Kläger trägt kein Risiko
Das volle Risiko eines Gerichtsverfahrens übernehmen die Gesellschaften nur dann, wenn nach ihrer Einschätzung eine Chance auf Erfolg besteht. Gleichzeitig prüfen die Anbieter die Bonität des Gegners. Denn nur, wenn er später auch zahlen kann, lohnt es sich, die Klage auch einzureichen. „Wir geben somit einen objektiven Rat, ob sich ein Streit wirklich lohnt“, sagt Arndt Eversberg von der Roland ProzessFinanz.

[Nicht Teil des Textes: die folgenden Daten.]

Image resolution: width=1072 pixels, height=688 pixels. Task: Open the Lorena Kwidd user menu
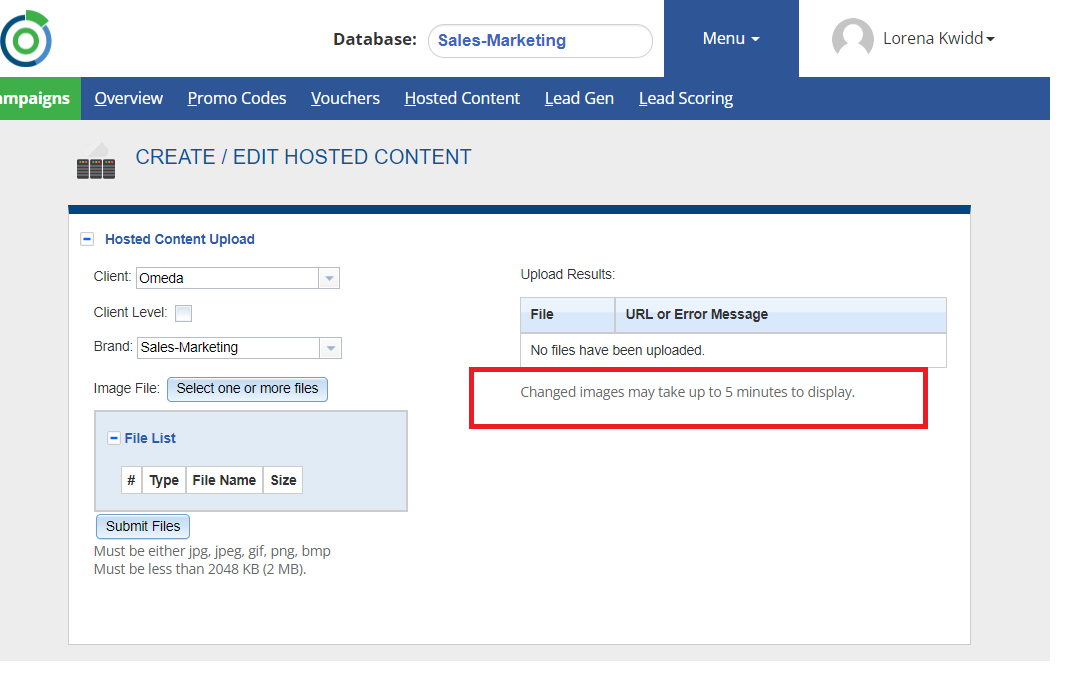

Der Vorteil der Prozesskostenfinanzierung für Handwerksbetriebe: Erfahrene Rechtsexperten strecken alle Anwalts- und Gerichtskosten auf eigenes Risiko vor und stellen so eine finanzielle Waffengleichheit mit dem Gegner her. Auch wenn ein Prozess verloren geht, hat der Kläger kein finanzielles Risiko. Der Nachteil dieses Verfahrens: Die Juristen streichen im Erfolgsfall einen ordentlichen Anteil vom erstrittenen Geld ein. Je nach Anbieter, möglichem Erlös und Instanzenweg, nehmen sie eine Erfolgsbeteiligung von zehn bis 50 Prozent. Zudem werden die Kosten des Prozessfinanzierers von der Entschädigung abgezogen – soweit sie nicht der Streitgegner tragen muss. Dennoch kann die Prozessfinanzierung für Handwerker eine mögliche Alternative darstellen, doch noch ihr gutes Recht zu erstreiten.